A tea dance taking place at the Tay Hotel in Dundee in 1990. Image: DC Thomson.

The growing trend of people taking to the floor increased in 2004 when the success of Strictly Come Dancing prompted a new interest in all things ballroom across the land.

Dundee was no exception.

Bob and Betty Barty — the Fred and Ginger of Dundee — were still taking regular classes at the Star Ballroom and saw a 50% rise in participants due to Strictly.

The city’s foremost dancing duo had been running classes in Lochee since the 1960s but decided to take their final vows and hang up their dancing shoes in December 2009.

Tea at the Marryat Hall was making a comeback in 1993. Image: DC Thomson.

The couple met at Robbie’s, becoming sweethearts and finally dancing partners.

They even interrupted their honeymoon in Aberdeen to return to Dundee to take part in a heat of a national competition.

Both were also high in demand as national judges — Betty having previously been on the panel on BBC Come Dancing in 1979 which was hosted by Terry Wogan.

Bob was 80 and Betty was 79 when they retired in 2009.

They were determined to keep dancing for as long as they could.

Bob died in 2016 at the age of 86.

Betty passed away at home in April 2020, aged 89.

Bob and Betty Barty were the city's answer to the Strictly professionals.

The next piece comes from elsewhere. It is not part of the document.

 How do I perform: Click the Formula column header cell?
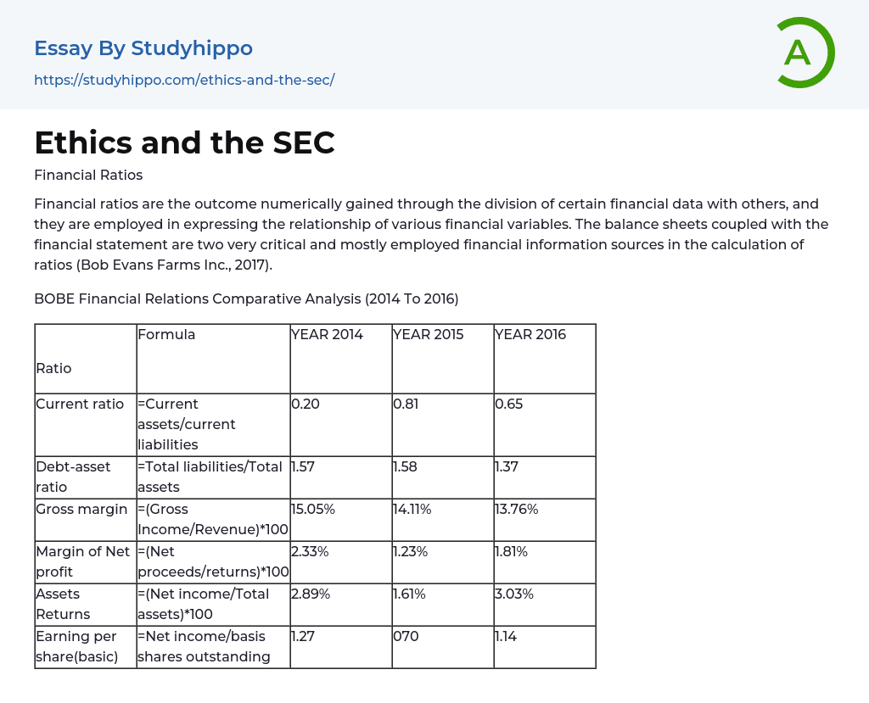[167, 335]
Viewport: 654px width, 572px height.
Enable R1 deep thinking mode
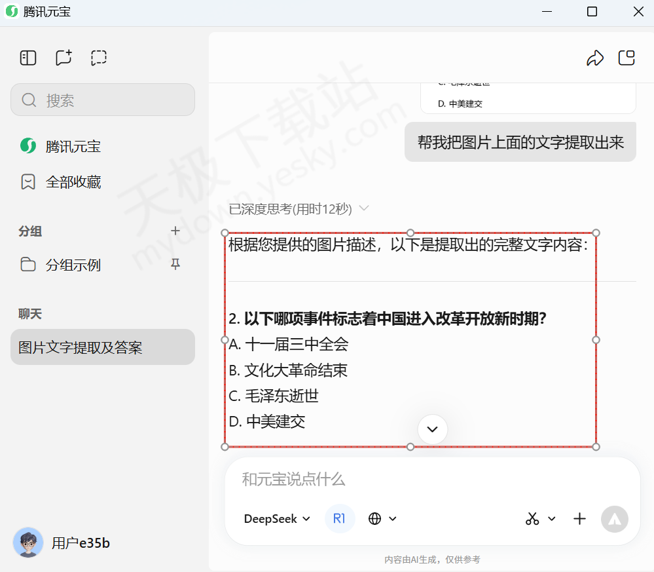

Image: DC Thomson.
Bob and Betty Barty were the city’s answer to the Strictly professionals. Image: DC Thomson.

They may now be dancing with the stars but their legacy lives on.

Budding dancers of all ages are now following in the footsteps of the Strictly Come Dancing professionals through lessons from the next generation of teachers.

Most of whom were taught by Bob and Betty themselves.

It’s a fitting epitaph.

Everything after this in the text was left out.